▸ **What you have to do**
Reproduce the entries. Each one must match the original exactly.

▸ **Saved entries**
********

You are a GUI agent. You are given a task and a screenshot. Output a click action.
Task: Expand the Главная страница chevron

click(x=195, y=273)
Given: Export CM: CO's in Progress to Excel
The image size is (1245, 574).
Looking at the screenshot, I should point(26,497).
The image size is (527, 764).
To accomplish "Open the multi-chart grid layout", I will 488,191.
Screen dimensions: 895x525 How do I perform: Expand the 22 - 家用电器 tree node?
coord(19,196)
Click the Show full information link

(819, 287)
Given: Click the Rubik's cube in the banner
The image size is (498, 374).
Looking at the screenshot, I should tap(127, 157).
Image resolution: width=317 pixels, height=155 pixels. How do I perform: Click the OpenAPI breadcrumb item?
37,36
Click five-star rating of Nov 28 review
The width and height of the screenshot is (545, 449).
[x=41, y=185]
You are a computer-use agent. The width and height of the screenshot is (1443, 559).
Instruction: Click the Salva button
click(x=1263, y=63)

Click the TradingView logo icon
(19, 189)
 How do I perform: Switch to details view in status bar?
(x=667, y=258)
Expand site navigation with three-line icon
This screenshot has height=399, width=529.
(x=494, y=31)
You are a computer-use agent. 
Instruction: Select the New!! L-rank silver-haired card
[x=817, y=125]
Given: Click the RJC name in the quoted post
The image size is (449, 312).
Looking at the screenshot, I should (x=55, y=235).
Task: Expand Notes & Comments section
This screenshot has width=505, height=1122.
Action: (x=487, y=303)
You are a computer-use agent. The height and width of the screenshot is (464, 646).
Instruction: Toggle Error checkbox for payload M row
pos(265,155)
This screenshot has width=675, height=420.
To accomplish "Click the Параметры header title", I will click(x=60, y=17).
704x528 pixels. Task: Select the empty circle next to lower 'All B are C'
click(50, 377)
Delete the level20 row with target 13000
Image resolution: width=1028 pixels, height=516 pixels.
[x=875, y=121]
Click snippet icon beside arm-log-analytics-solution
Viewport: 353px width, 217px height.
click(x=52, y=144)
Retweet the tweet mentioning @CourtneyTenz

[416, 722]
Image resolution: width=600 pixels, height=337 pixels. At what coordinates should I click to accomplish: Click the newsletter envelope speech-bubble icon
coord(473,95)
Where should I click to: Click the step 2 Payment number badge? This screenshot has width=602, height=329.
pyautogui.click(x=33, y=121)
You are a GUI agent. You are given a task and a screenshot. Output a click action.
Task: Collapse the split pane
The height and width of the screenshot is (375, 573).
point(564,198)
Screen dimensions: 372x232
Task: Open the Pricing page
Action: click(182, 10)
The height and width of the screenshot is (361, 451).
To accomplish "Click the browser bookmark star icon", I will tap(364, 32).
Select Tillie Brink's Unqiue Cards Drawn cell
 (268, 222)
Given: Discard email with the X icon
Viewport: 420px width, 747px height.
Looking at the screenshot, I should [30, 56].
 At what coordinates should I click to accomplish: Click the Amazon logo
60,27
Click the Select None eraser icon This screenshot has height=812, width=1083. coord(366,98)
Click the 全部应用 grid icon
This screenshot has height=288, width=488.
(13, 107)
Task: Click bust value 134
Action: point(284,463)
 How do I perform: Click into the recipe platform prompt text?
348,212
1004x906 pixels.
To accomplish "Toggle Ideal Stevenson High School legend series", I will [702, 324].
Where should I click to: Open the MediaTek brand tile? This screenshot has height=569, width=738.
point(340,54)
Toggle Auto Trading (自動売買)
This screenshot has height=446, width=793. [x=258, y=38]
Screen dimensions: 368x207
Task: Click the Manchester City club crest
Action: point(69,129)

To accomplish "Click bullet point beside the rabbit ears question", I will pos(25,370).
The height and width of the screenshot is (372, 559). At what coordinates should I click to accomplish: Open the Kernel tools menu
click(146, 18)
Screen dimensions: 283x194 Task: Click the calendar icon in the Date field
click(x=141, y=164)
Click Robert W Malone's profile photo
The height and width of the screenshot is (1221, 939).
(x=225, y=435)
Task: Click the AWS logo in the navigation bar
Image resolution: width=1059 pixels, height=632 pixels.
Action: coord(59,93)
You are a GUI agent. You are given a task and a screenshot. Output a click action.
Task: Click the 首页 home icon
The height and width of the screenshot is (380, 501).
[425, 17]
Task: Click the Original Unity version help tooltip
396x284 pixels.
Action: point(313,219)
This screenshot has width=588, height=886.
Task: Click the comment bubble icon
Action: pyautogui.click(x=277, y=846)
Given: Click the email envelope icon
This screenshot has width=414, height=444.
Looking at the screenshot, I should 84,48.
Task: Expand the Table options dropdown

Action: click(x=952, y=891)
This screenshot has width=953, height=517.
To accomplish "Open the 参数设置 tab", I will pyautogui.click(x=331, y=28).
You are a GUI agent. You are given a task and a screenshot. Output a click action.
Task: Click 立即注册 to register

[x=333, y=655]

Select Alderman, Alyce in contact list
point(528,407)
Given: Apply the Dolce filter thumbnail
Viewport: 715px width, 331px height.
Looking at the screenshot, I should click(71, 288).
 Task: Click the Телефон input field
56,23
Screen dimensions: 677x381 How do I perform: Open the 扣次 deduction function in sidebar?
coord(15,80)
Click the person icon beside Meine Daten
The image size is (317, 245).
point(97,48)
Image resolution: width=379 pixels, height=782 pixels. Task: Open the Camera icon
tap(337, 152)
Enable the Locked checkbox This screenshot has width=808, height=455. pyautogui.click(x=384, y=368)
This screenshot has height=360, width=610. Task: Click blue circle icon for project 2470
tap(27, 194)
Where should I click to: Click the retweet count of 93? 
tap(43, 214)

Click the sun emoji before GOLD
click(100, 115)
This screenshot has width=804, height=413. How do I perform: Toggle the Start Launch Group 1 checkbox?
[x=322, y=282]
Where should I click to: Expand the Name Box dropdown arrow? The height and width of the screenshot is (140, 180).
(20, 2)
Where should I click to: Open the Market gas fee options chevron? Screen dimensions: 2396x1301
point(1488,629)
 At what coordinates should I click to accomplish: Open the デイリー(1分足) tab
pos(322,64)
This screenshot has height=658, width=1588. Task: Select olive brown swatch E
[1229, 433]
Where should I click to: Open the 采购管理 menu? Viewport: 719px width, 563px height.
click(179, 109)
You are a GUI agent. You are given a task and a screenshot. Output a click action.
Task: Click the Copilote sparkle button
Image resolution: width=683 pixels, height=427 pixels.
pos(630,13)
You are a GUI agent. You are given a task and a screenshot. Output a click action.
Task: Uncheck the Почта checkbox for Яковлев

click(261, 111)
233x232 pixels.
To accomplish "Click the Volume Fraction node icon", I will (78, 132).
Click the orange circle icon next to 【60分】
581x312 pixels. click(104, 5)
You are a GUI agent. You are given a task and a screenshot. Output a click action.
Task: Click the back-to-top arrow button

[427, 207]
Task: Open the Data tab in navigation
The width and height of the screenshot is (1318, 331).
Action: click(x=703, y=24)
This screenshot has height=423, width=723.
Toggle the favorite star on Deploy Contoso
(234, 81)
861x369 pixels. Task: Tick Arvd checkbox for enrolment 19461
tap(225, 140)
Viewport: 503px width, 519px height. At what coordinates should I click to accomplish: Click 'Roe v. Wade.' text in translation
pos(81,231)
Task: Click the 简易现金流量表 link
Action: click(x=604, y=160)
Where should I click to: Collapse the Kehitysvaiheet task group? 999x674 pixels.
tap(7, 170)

********

▸ **Solution for this task**
You are a GUI agent. You are given a task and a screenshot. Output a click action.
Task: Expand the Главная страница chevron

click(x=195, y=273)
Given: Export CM: CO's in Progress to Excel
The image size is (1245, 574).
Looking at the screenshot, I should point(26,497).
The image size is (527, 764).
To accomplish "Open the multi-chart grid layout", I will 488,191.
Screen dimensions: 895x525 How do I perform: Expand the 22 - 家用电器 tree node?
coord(19,196)
Click the Show full information link

(819, 287)
Given: Click the Rubik's cube in the banner
The image size is (498, 374).
Looking at the screenshot, I should tap(127, 157).
Image resolution: width=317 pixels, height=155 pixels. How do I perform: Click the OpenAPI breadcrumb item?
37,36
Click five-star rating of Nov 28 review
The width and height of the screenshot is (545, 449).
[x=41, y=185]
You are a computer-use agent. The width and height of the screenshot is (1443, 559).
Instruction: Click the Salva button
click(x=1263, y=63)

Click the TradingView logo icon
(19, 189)
 How do I perform: Switch to details view in status bar?
(x=667, y=258)
Expand site navigation with three-line icon
This screenshot has height=399, width=529.
(x=494, y=31)
You are a computer-use agent. 
Instruction: Select the New!! L-rank silver-haired card
[x=817, y=125]
Given: Click the RJC name in the quoted post
The image size is (449, 312).
Looking at the screenshot, I should (x=55, y=235).
Task: Expand Notes & Comments section
This screenshot has width=505, height=1122.
Action: (x=487, y=303)
You are a computer-use agent. The height and width of the screenshot is (464, 646).
Instruction: Toggle Error checkbox for payload M row
pos(265,155)
This screenshot has width=675, height=420.
To accomplish "Click the Параметры header title", I will click(x=60, y=17).
704x528 pixels. Task: Select the empty circle next to lower 'All B are C'
click(50, 377)
Delete the level20 row with target 13000
Image resolution: width=1028 pixels, height=516 pixels.
[x=875, y=121]
Click snippet icon beside arm-log-analytics-solution
Viewport: 353px width, 217px height.
click(x=52, y=144)
Retweet the tweet mentioning @CourtneyTenz

[416, 722]
Image resolution: width=600 pixels, height=337 pixels. At what coordinates should I click to accomplish: Click the newsletter envelope speech-bubble icon
coord(473,95)
Where should I click to: Click the step 2 Payment number badge? This screenshot has width=602, height=329.
pyautogui.click(x=33, y=121)
You are a GUI agent. You are given a task and a screenshot. Output a click action.
Task: Collapse the split pane
The height and width of the screenshot is (375, 573).
point(564,198)
Screen dimensions: 372x232
Task: Open the Pricing page
Action: click(182, 10)
The height and width of the screenshot is (361, 451).
To accomplish "Click the browser bookmark star icon", I will tap(364, 32).
Select Tillie Brink's Unqiue Cards Drawn cell
 (268, 222)
Given: Discard email with the X icon
Viewport: 420px width, 747px height.
Looking at the screenshot, I should [30, 56].
 At what coordinates should I click to accomplish: Click the Amazon logo
60,27
Click the Select None eraser icon This screenshot has height=812, width=1083. coord(366,98)
Click the 全部应用 grid icon
This screenshot has height=288, width=488.
(13, 107)
Task: Click bust value 134
Action: point(284,463)
 How do I perform: Click into the recipe platform prompt text?
348,212
1004x906 pixels.
To accomplish "Toggle Ideal Stevenson High School legend series", I will [702, 324].
Where should I click to: Open the MediaTek brand tile? This screenshot has height=569, width=738.
point(340,54)
Toggle Auto Trading (自動売買)
This screenshot has height=446, width=793. [x=258, y=38]
Screen dimensions: 368x207
Task: Click the Manchester City club crest
Action: point(69,129)

To accomplish "Click bullet point beside the rabbit ears question", I will pos(25,370).
The height and width of the screenshot is (372, 559). At what coordinates should I click to accomplish: Open the Kernel tools menu
click(146, 18)
Screen dimensions: 283x194 Task: Click the calendar icon in the Date field
click(x=141, y=164)
Click Robert W Malone's profile photo
The height and width of the screenshot is (1221, 939).
(x=225, y=435)
Task: Click the AWS logo in the navigation bar
Image resolution: width=1059 pixels, height=632 pixels.
Action: coord(59,93)
You are a GUI agent. You are given a task and a screenshot. Output a click action.
Task: Click the 首页 home icon
The height and width of the screenshot is (380, 501).
[425, 17]
Task: Click the Original Unity version help tooltip
396x284 pixels.
Action: point(313,219)
This screenshot has width=588, height=886.
Task: Click the comment bubble icon
Action: pyautogui.click(x=277, y=846)
Given: Click the email envelope icon
This screenshot has width=414, height=444.
Looking at the screenshot, I should 84,48.
Task: Expand the Table options dropdown

Action: click(x=952, y=891)
This screenshot has width=953, height=517.
To accomplish "Open the 参数设置 tab", I will pyautogui.click(x=331, y=28).
You are a GUI agent. You are given a task and a screenshot. Output a click action.
Task: Click 立即注册 to register

[x=333, y=655]

Select Alderman, Alyce in contact list
point(528,407)
Given: Apply the Dolce filter thumbnail
Viewport: 715px width, 331px height.
Looking at the screenshot, I should click(71, 288).
 Task: Click the Телефон input field
56,23
Screen dimensions: 677x381 How do I perform: Open the 扣次 deduction function in sidebar?
coord(15,80)
Click the person icon beside Meine Daten
The image size is (317, 245).
point(97,48)
Image resolution: width=379 pixels, height=782 pixels. Task: Open the Camera icon
tap(337, 152)
Enable the Locked checkbox This screenshot has width=808, height=455. pyautogui.click(x=384, y=368)
This screenshot has height=360, width=610. Task: Click blue circle icon for project 2470
tap(27, 194)
Where should I click to: Click the retweet count of 93? 
tap(43, 214)

Click the sun emoji before GOLD
click(100, 115)
This screenshot has width=804, height=413. How do I perform: Toggle the Start Launch Group 1 checkbox?
[x=322, y=282]
Where should I click to: Expand the Name Box dropdown arrow? The height and width of the screenshot is (140, 180).
(20, 2)
Where should I click to: Open the Market gas fee options chevron? Screen dimensions: 2396x1301
point(1488,629)
 At what coordinates should I click to accomplish: Open the デイリー(1分足) tab
pos(322,64)
This screenshot has height=658, width=1588. Task: Select olive brown swatch E
[1229, 433]
Where should I click to: Open the 采购管理 menu? Viewport: 719px width, 563px height.
click(179, 109)
You are a GUI agent. You are given a task and a screenshot. Output a click action.
Task: Click the Copilote sparkle button
Image resolution: width=683 pixels, height=427 pixels.
pos(630,13)
You are a GUI agent. You are given a task and a screenshot. Output a click action.
Task: Uncheck the Почта checkbox for Яковлев

click(261, 111)
233x232 pixels.
To accomplish "Click the Volume Fraction node icon", I will (78, 132).
Click the orange circle icon next to 【60分】
581x312 pixels. click(104, 5)
You are a GUI agent. You are given a task and a screenshot. Output a click action.
Task: Click the back-to-top arrow button

[427, 207]
Task: Open the Data tab in navigation
The width and height of the screenshot is (1318, 331).
Action: click(x=703, y=24)
This screenshot has height=423, width=723.
Toggle the favorite star on Deploy Contoso
(234, 81)
861x369 pixels. Task: Tick Arvd checkbox for enrolment 19461
tap(225, 140)
Viewport: 503px width, 519px height. At what coordinates should I click to accomplish: Click 'Roe v. Wade.' text in translation
pos(81,231)
Task: Click the 简易现金流量表 link
Action: click(x=604, y=160)
Where should I click to: Collapse the Kehitysvaiheet task group? 999x674 pixels.
tap(7, 170)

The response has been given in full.